Place the heel of the other hand on the lower half of the breastbone next to the
two fingers (Figure 2-23B). • Remove the fingers from the notch and place that
hand on top of the positioned hand on the breastbone, extending or interlocking
the fingers (Figure 2-23C). • Straighten and lock your elbows with your shoulders
directly above your hands without bending the elbows, rocking, or allowing the
shoulders to sag. Apply enough pressure to depress the breastbone 1½ to
2 inches, then release the pressure completely (Figure 2-23D). Do this 6 to 10
times. Each thrust should be delivered slowly and distinctly. See Figure 2-24
for another view of the breastbone being depressed.
 (2)
Repeat the sequence of chest thrust, finger sweep, and rescue breathing as long
as necessary to clear the object from the obstructed airway. See paragraph d
below. (3) If the casualty’s chest rises, proceed to feeling for his pulse. d.
Finger Sweep. If you still cannot administer rescue breathing due to an airway
obstruction, then remove the airway obstruction using the procedures in steps
(1) and (2) below. (1) Place the casualty on his back, face up, turn the unconscious
casualty as a unit, and call out for help. (2) Perform finger sweep, keep casualty
face up, use tongue-jaw lift to open mouth. • Open the casualty’s mouth by
grasping both his tongue and lower jaw between your thumb and fingers and lifting
(tongue-jaw lift) (Figure 2-25). If you are unable to open his mouth, cross your
fingers and thumb (crossed-finger method) and push his teeth apart (Figure 2-26)
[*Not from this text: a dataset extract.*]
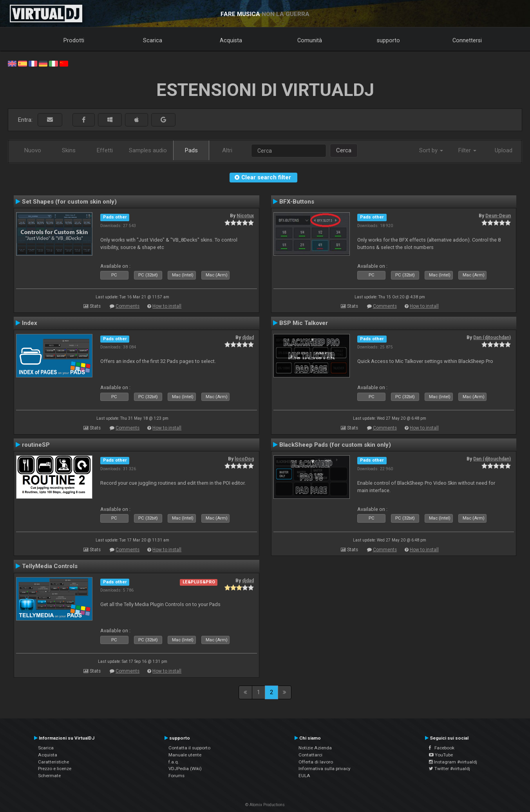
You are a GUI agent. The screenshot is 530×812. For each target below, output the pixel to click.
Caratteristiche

by pressing your thumb against his upper teeth and pressing your finger against
his lower teeth.
 •
Insert the index finger of the other hand down along the inside of his cheek to
the base of the tongue. Use a hooking motion from the side of the mouth toward
the center to dislodge the foreign body (Figure 2-27).
 WARNING Take
care not to force the object deeper into the airway by pushing it with the finger.